Data for review:
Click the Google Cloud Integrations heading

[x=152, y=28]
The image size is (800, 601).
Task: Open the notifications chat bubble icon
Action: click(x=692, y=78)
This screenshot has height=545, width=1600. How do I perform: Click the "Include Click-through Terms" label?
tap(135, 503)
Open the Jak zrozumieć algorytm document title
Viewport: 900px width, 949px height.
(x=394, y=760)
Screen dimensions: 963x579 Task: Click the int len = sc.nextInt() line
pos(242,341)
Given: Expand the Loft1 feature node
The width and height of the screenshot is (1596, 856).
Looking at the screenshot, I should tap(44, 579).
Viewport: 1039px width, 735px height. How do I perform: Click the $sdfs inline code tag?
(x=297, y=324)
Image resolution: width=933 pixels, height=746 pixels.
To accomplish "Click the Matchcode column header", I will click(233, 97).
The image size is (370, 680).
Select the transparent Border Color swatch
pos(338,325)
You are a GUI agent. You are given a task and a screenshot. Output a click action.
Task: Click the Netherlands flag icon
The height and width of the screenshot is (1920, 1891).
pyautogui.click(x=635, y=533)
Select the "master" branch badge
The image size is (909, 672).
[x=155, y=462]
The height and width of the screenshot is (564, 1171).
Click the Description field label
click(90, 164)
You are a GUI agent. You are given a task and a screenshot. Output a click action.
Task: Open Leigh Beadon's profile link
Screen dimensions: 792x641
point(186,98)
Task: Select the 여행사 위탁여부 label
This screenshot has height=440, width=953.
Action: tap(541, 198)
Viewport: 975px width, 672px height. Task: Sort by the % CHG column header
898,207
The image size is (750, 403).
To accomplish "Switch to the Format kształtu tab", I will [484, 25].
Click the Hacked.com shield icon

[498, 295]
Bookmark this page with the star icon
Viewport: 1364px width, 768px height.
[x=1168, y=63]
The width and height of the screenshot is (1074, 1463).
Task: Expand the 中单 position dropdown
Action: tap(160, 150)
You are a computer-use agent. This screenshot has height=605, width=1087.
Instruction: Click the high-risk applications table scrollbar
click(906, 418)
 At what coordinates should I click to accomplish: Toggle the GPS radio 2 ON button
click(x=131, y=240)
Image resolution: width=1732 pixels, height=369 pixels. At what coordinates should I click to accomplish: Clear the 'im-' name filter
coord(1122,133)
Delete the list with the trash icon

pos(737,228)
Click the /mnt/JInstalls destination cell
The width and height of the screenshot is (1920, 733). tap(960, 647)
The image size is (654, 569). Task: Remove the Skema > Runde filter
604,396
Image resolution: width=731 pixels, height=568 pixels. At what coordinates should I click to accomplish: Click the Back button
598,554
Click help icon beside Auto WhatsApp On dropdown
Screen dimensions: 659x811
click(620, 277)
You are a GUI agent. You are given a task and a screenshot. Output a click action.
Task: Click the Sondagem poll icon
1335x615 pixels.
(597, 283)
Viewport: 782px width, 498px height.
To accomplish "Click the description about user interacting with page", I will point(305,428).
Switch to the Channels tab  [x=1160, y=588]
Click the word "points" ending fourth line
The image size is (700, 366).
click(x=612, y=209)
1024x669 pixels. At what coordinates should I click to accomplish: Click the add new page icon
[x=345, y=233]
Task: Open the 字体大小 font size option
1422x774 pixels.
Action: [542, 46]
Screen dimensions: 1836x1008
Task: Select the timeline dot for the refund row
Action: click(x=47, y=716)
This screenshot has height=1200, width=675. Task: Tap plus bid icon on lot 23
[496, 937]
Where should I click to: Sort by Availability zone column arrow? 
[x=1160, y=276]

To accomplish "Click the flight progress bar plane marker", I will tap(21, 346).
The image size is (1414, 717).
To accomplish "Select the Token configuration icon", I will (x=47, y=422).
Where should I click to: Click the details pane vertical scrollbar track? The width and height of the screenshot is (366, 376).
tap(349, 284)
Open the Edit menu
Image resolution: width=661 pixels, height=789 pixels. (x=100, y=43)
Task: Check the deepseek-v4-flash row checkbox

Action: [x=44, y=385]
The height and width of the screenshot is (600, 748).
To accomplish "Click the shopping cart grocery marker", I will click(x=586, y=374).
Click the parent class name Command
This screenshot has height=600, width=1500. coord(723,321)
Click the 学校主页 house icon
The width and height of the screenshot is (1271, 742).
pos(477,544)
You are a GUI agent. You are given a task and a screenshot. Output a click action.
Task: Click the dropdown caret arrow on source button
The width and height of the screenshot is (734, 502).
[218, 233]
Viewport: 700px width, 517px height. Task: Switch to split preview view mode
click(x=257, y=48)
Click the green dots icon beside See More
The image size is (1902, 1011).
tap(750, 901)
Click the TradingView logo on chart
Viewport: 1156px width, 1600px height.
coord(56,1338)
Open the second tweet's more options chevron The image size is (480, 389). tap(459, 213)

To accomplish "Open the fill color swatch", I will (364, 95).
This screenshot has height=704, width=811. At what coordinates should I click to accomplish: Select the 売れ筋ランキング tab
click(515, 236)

What to do:
Every record must be output again with its wording unchanged.

Answer:
Click the Google Cloud Integrations heading

[x=152, y=28]
The image size is (800, 601).
Task: Open the notifications chat bubble icon
Action: click(x=692, y=78)
This screenshot has height=545, width=1600. How do I perform: Click the "Include Click-through Terms" label?
tap(135, 503)
Open the Jak zrozumieć algorytm document title
Viewport: 900px width, 949px height.
(x=394, y=760)
Screen dimensions: 963x579 Task: Click the int len = sc.nextInt() line
pos(242,341)
Given: Expand the Loft1 feature node
The width and height of the screenshot is (1596, 856).
Looking at the screenshot, I should tap(44, 579).
Viewport: 1039px width, 735px height. How do I perform: Click the $sdfs inline code tag?
(x=297, y=324)
Image resolution: width=933 pixels, height=746 pixels.
To accomplish "Click the Matchcode column header", I will click(233, 97).
The image size is (370, 680).
Select the transparent Border Color swatch
pos(338,325)
You are a GUI agent. You are given a task and a screenshot. Output a click action.
Task: Click the Netherlands flag icon
The height and width of the screenshot is (1920, 1891).
pyautogui.click(x=635, y=533)
Select the "master" branch badge
The image size is (909, 672).
[x=155, y=462]
The height and width of the screenshot is (564, 1171).
Click the Description field label
click(90, 164)
You are a GUI agent. You are given a task and a screenshot. Output a click action.
Task: Open Leigh Beadon's profile link
Screen dimensions: 792x641
point(186,98)
Task: Select the 여행사 위탁여부 label
This screenshot has height=440, width=953.
Action: tap(541, 198)
Viewport: 975px width, 672px height. Task: Sort by the % CHG column header
898,207
The image size is (750, 403).
To accomplish "Switch to the Format kształtu tab", I will [484, 25].
Click the Hacked.com shield icon

[498, 295]
Bookmark this page with the star icon
Viewport: 1364px width, 768px height.
[x=1168, y=63]
The width and height of the screenshot is (1074, 1463).
Task: Expand the 中单 position dropdown
Action: tap(160, 150)
You are a computer-use agent. This screenshot has height=605, width=1087.
Instruction: Click the high-risk applications table scrollbar
click(906, 418)
 At what coordinates should I click to accomplish: Toggle the GPS radio 2 ON button
click(x=131, y=240)
Image resolution: width=1732 pixels, height=369 pixels. At what coordinates should I click to accomplish: Clear the 'im-' name filter
coord(1122,133)
Delete the list with the trash icon

pos(737,228)
Click the /mnt/JInstalls destination cell
The width and height of the screenshot is (1920, 733). tap(960, 647)
The image size is (654, 569). Task: Remove the Skema > Runde filter
604,396
Image resolution: width=731 pixels, height=568 pixels. At what coordinates should I click to accomplish: Click the Back button
598,554
Click help icon beside Auto WhatsApp On dropdown
Screen dimensions: 659x811
click(620, 277)
You are a GUI agent. You are given a task and a screenshot. Output a click action.
Task: Click the Sondagem poll icon
1335x615 pixels.
(597, 283)
Viewport: 782px width, 498px height.
To accomplish "Click the description about user interacting with page", I will point(305,428).
Switch to the Channels tab  [x=1160, y=588]
Click the word "points" ending fourth line
The image size is (700, 366).
click(x=612, y=209)
1024x669 pixels. At what coordinates should I click to accomplish: Click the add new page icon
[x=345, y=233]
Task: Open the 字体大小 font size option
1422x774 pixels.
Action: [542, 46]
Screen dimensions: 1836x1008
Task: Select the timeline dot for the refund row
Action: click(x=47, y=716)
This screenshot has height=1200, width=675. Task: Tap plus bid icon on lot 23
[496, 937]
Where should I click to: Sort by Availability zone column arrow? 
[x=1160, y=276]

To accomplish "Click the flight progress bar plane marker", I will tap(21, 346).
The image size is (1414, 717).
To accomplish "Select the Token configuration icon", I will (x=47, y=422).
Where should I click to: Click the details pane vertical scrollbar track? The width and height of the screenshot is (366, 376).
tap(349, 284)
Open the Edit menu
Image resolution: width=661 pixels, height=789 pixels. (x=100, y=43)
Task: Check the deepseek-v4-flash row checkbox

Action: [x=44, y=385]
The height and width of the screenshot is (600, 748).
To accomplish "Click the shopping cart grocery marker", I will click(x=586, y=374).
Click the parent class name Command
This screenshot has height=600, width=1500. coord(723,321)
Click the 学校主页 house icon
The width and height of the screenshot is (1271, 742).
pos(477,544)
You are a GUI agent. You are given a task and a screenshot. Output a click action.
Task: Click the dropdown caret arrow on source button
The width and height of the screenshot is (734, 502).
[218, 233]
Viewport: 700px width, 517px height. Task: Switch to split preview view mode
click(x=257, y=48)
Click the green dots icon beside See More
The image size is (1902, 1011).
tap(750, 901)
Click the TradingView logo on chart
Viewport: 1156px width, 1600px height.
coord(56,1338)
Open the second tweet's more options chevron The image size is (480, 389). tap(459, 213)

To accomplish "Open the fill color swatch", I will (364, 95).
This screenshot has height=704, width=811. At what coordinates should I click to accomplish: Select the 売れ筋ランキング tab
click(515, 236)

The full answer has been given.